The people who should be most concerned about any of this stuff are people who didn't grow up eating nutritious foods in the first place. Add more fiber to your diet goes farther than "eat less meat"

Comment Re:Life? (Score 5, Interesting) 197

That's the point.

A lot of "fun" and "convenient" stuff comes at the cost of our health and we've known this for a century. Look up what "salt of saturn" is. It's Lead Acetate. You know what forms that? Wine.

Alcohol has always been poison. Smoking anything (tobacco, cannabis, crack, meth, etc) Poison.

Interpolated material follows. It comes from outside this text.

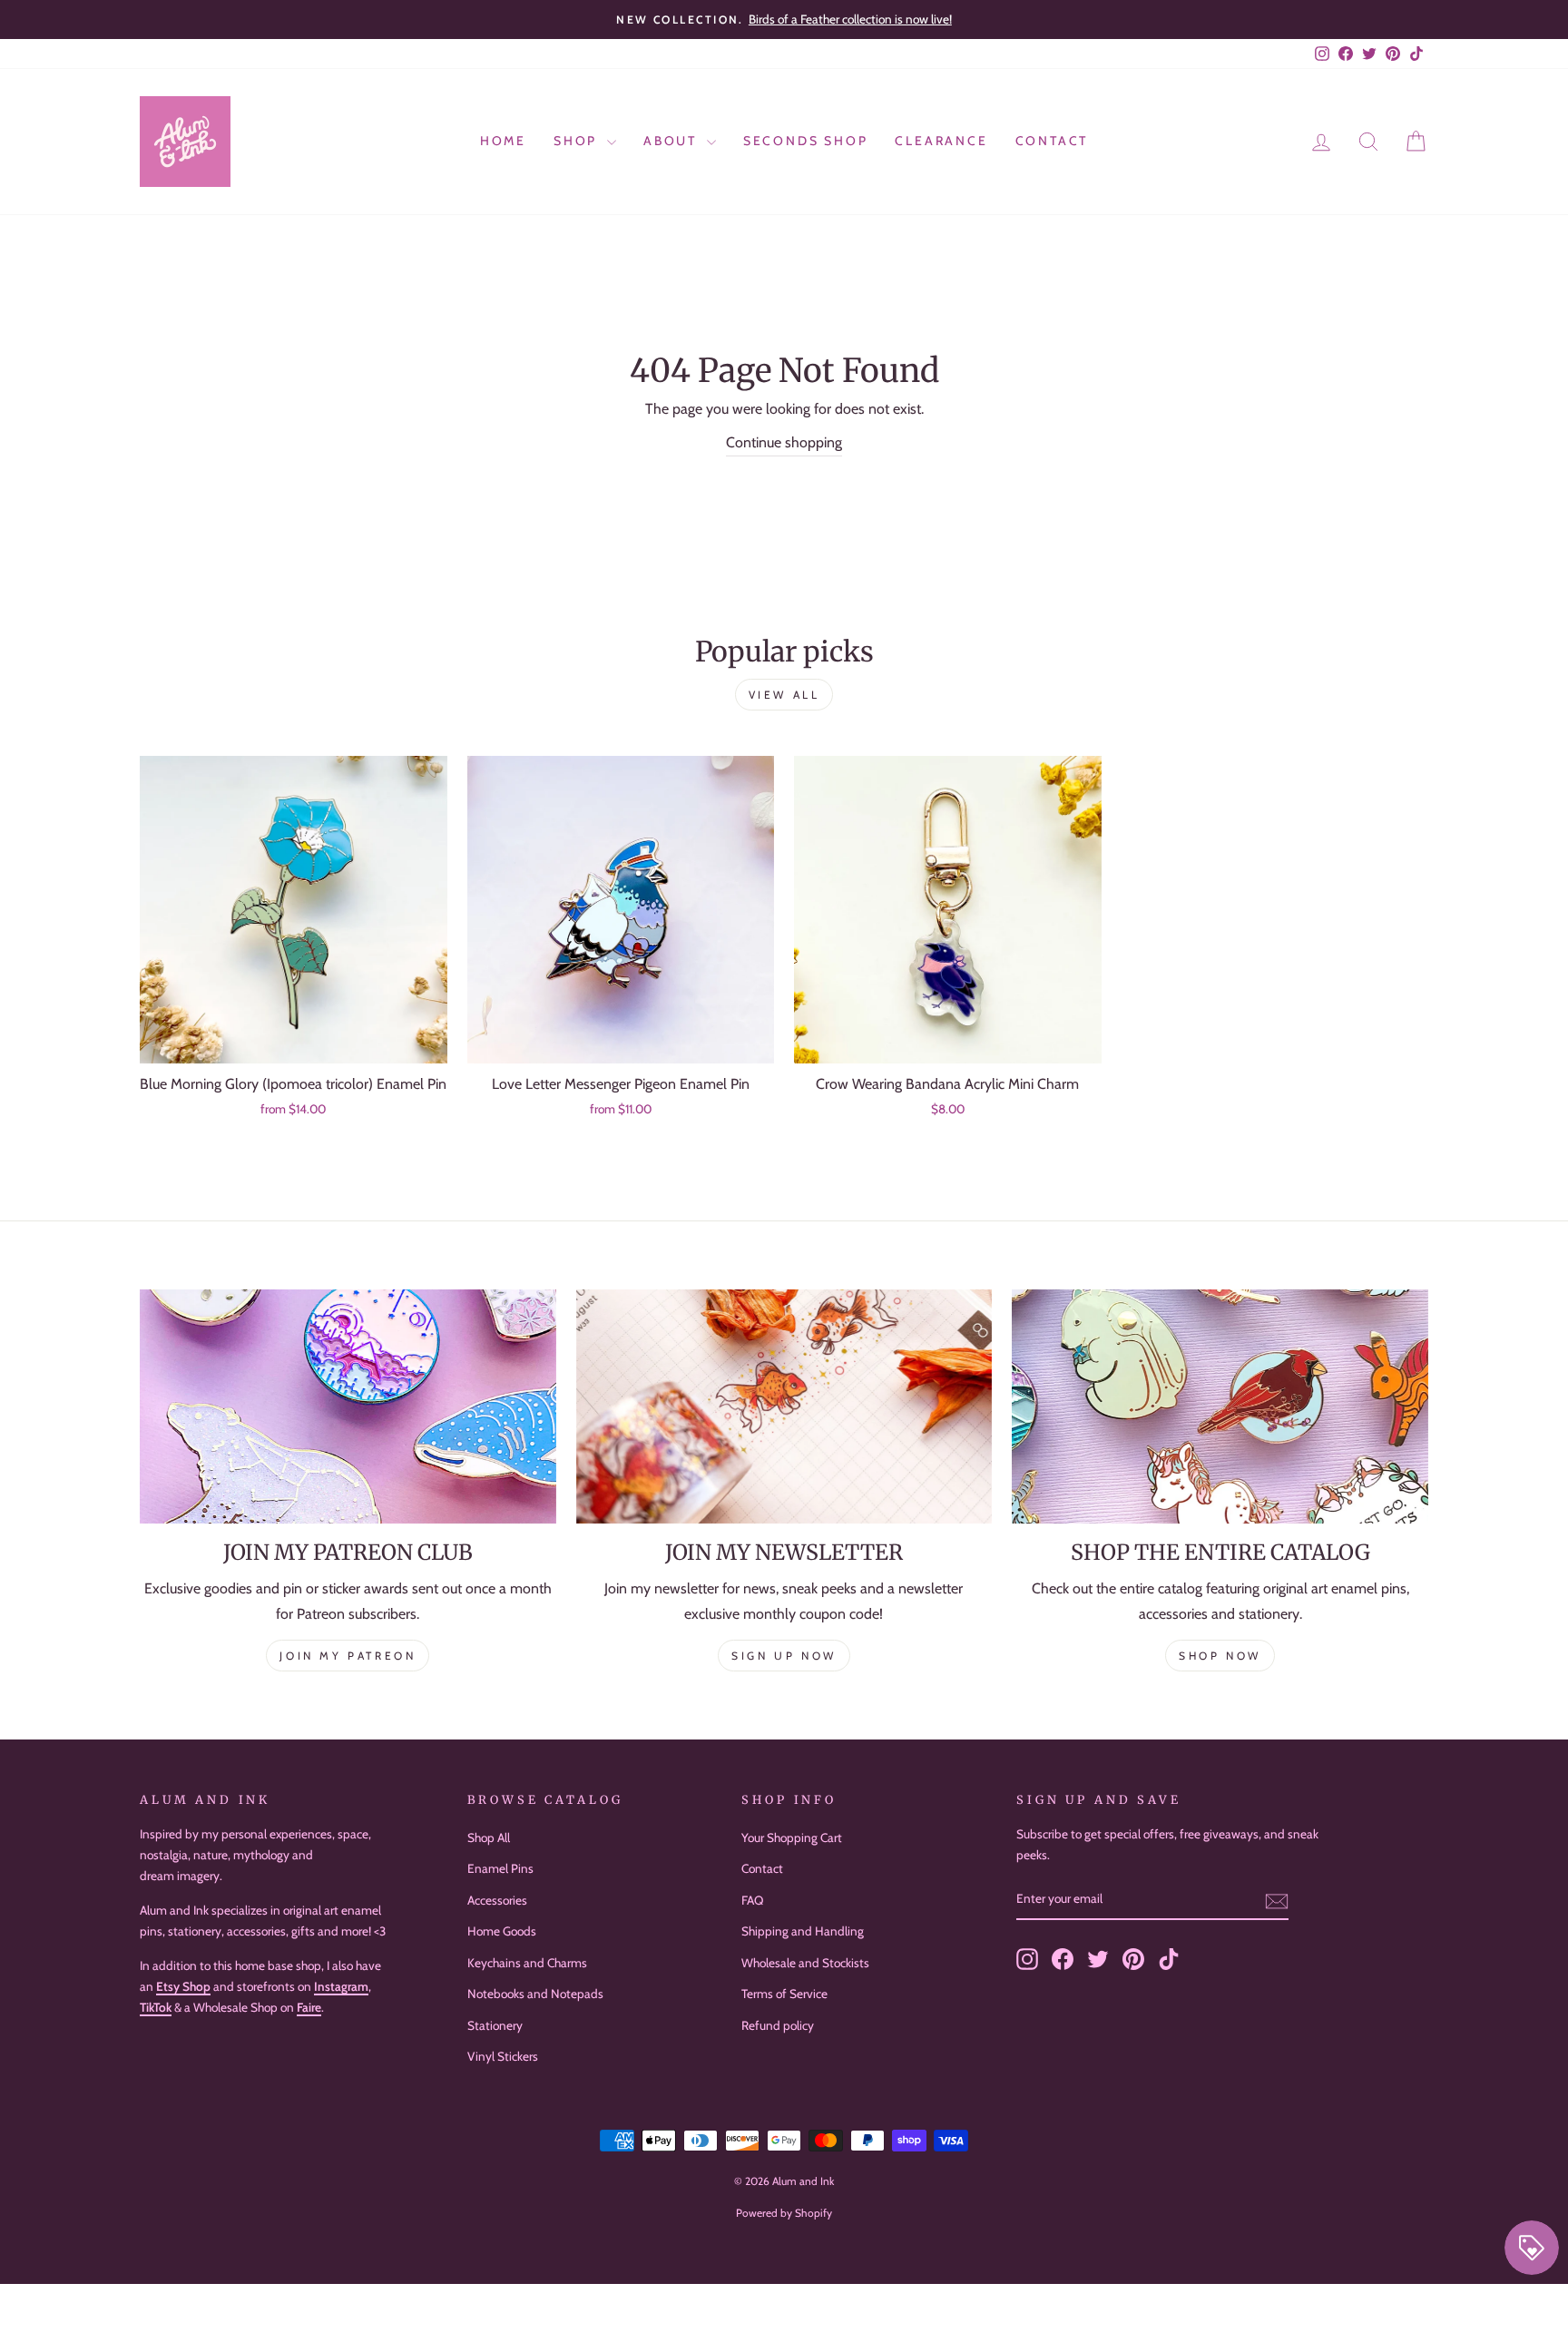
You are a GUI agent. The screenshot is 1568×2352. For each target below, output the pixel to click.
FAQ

Meats... There is a reason why in various religions they say not to eat meat, because in the era's they were written in, eating these animals were "unclean". Birds have salmonella. Pigs have Trichinosis. Fish have worms. Cattle can have Trichinosis or E.Coli. Shellfish have Norovirus or Hepatitis A.

So nasty things have to be done to meats to kill these, which in turn means it's kinda deadly to you if you consume it in large quantities.

Browning food (baking, frying, deep frying) makes them taste better, but it forms acrylamides, which are cancer causing. Likewise many food products from before the 80's were made with transfat/saturated fats, not vegetable fats, which means if you consumed a lof of that before it was phased out (which phased out their long shelf lives too) you likely consumed a lot of carcinogens.

And how about sex? Don't like condoms because it doesn't feel as good? That's how you get STD's. STDS generally lead to cancer.

That is how you draw the line between Vices and how they shorten your life. Anything that tastes or feels good IS BAD FOR TOU.

Ironically the only vice that doesn't cause an immediate penalty to your health is gambling/gachapon/lootbox crap. No this stuff causes mental health problems and feeds into addictions of the above. If you don't have an addiction, then gambling doesn't really affect you. You can just stop.